Problem description
Give back exactly the lines from the line that contains "Image resolution: width=1360" to the last line of the listing below, inclusive, and no others.

----

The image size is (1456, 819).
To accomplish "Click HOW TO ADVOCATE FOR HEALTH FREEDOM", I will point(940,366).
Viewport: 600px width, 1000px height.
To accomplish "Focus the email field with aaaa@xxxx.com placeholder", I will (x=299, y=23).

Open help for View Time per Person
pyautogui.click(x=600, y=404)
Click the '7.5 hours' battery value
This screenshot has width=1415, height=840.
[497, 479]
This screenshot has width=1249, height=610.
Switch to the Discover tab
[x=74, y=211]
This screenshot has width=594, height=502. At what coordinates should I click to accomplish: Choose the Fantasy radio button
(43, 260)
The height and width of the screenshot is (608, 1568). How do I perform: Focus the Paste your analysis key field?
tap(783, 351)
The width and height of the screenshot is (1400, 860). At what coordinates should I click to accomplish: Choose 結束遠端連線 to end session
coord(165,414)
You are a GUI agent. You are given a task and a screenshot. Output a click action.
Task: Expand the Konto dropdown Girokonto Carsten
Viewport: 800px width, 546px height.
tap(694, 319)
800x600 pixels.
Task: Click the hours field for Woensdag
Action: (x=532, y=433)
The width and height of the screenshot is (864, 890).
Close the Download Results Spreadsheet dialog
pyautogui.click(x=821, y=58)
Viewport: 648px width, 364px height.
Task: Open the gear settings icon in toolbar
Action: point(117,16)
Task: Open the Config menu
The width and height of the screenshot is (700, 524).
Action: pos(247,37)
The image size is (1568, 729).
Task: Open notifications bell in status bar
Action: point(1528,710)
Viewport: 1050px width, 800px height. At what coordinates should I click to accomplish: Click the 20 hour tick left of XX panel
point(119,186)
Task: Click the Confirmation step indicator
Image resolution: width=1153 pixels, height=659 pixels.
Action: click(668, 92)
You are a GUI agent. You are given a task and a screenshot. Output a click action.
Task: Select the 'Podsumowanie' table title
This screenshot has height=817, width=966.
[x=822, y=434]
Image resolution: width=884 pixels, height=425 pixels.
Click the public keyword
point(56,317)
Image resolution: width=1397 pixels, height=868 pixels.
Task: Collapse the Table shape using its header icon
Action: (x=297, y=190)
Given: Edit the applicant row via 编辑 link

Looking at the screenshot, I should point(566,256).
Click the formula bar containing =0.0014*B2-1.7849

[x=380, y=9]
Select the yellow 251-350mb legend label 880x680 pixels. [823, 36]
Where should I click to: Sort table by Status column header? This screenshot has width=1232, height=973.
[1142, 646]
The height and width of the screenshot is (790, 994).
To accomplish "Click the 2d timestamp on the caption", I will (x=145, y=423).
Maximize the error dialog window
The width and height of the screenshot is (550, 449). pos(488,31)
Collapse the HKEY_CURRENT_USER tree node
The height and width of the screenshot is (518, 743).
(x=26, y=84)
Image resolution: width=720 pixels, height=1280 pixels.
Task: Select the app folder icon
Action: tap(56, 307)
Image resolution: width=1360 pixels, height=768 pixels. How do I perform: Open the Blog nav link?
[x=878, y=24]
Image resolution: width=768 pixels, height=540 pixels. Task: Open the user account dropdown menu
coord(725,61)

----

Solved problem
Image resolution: width=1360 pixels, height=768 pixels. How do I perform: Open the Blog nav link?
[x=878, y=24]
Image resolution: width=768 pixels, height=540 pixels. Task: Open the user account dropdown menu
coord(725,61)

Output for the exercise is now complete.